▸ **PROMPT**: Give back each entry exactly as written, apart from the pictures.

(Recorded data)
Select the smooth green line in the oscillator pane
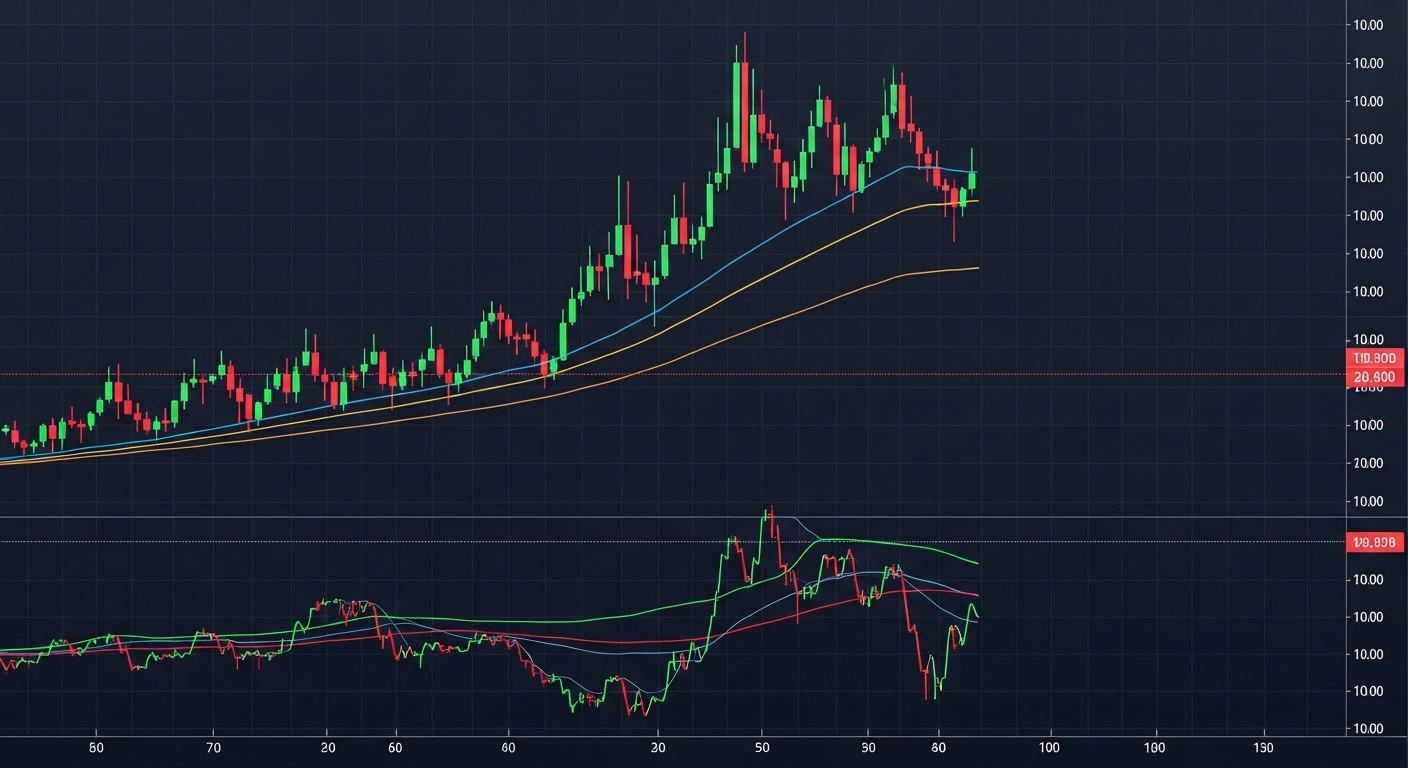The image size is (1408, 768). tap(900, 543)
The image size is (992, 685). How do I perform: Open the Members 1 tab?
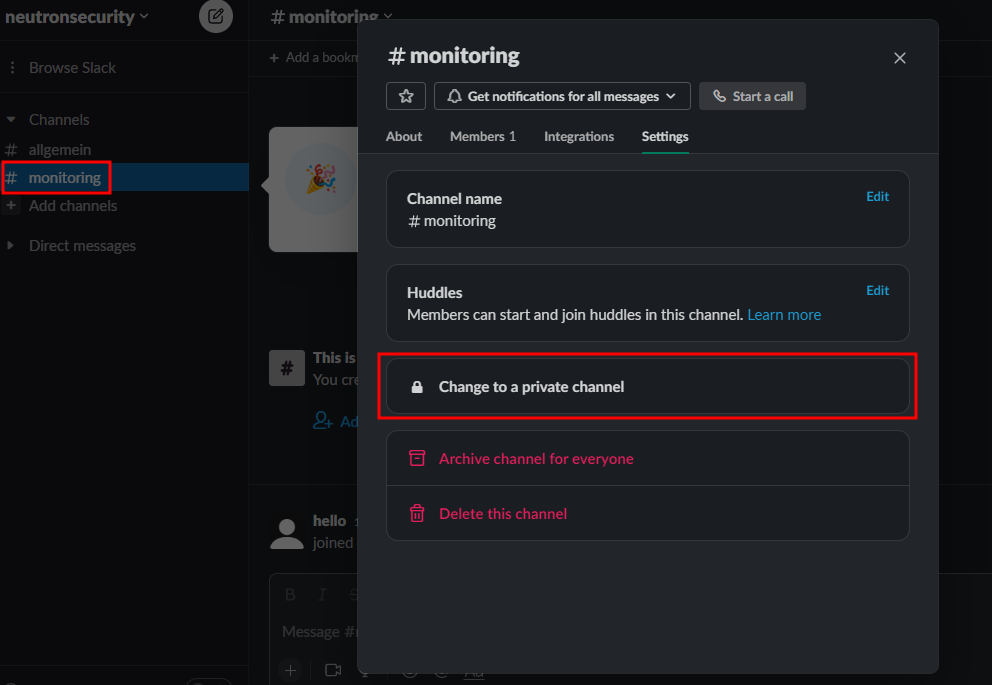point(482,136)
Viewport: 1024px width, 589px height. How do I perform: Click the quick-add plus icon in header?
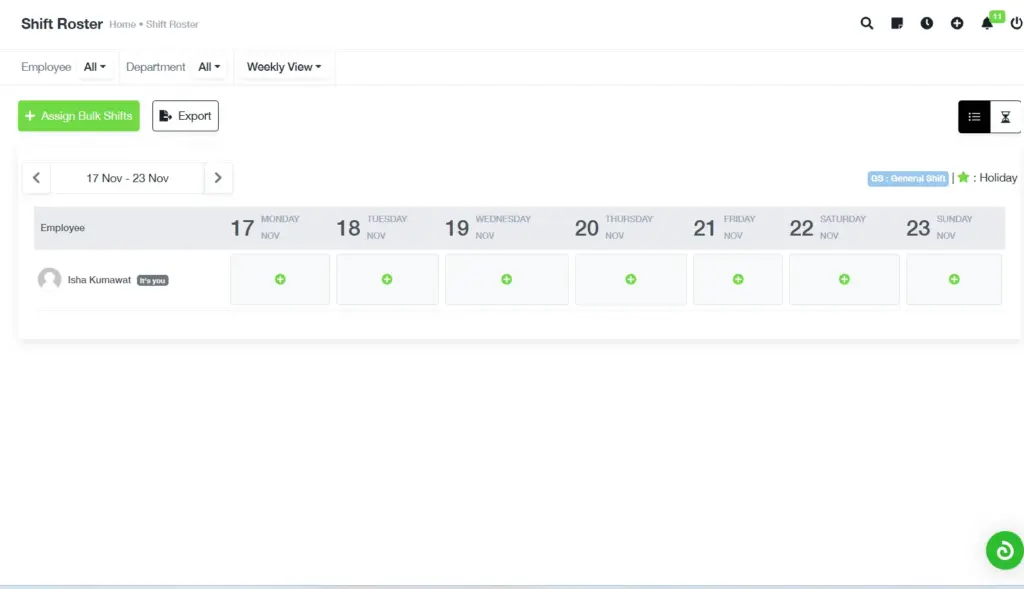tap(956, 22)
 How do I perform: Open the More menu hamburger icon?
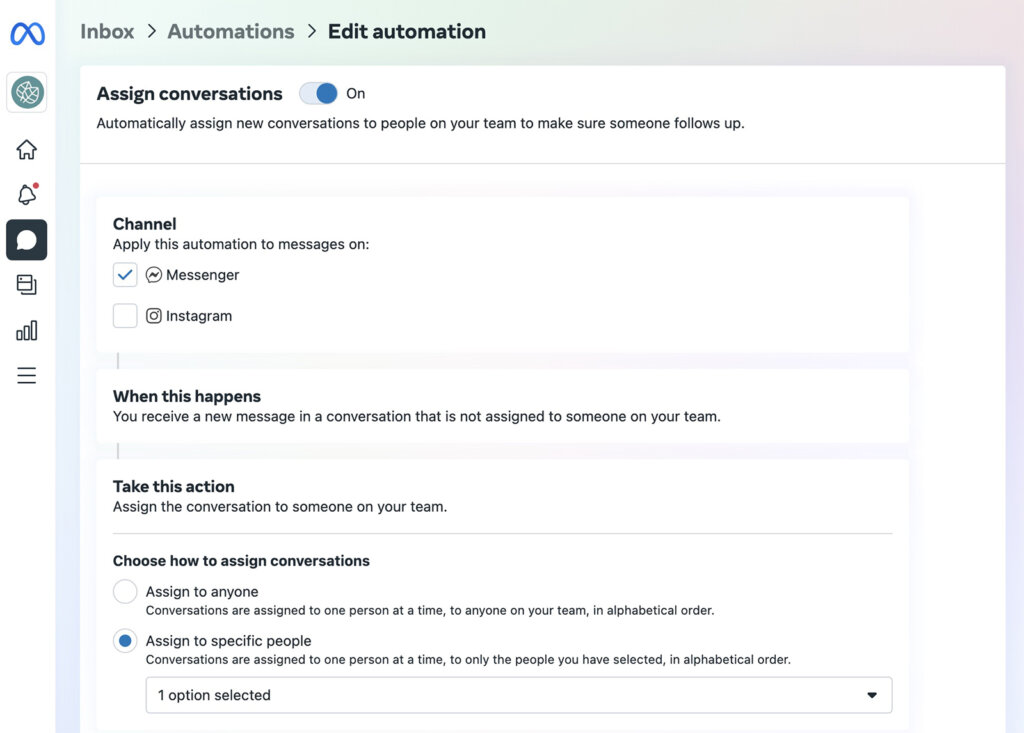[x=27, y=375]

▸ **EXERCISE OUTPUT**:
Select the smooth green line in the oscillator pane
The image size is (1408, 768). tap(900, 543)
The image size is (992, 685). How do I perform: Open the Members 1 tab?
point(482,136)
Viewport: 1024px width, 589px height. How do I perform: Click the quick-add plus icon in header?
tap(956, 22)
 How do I perform: Open the More menu hamburger icon?
[x=27, y=375]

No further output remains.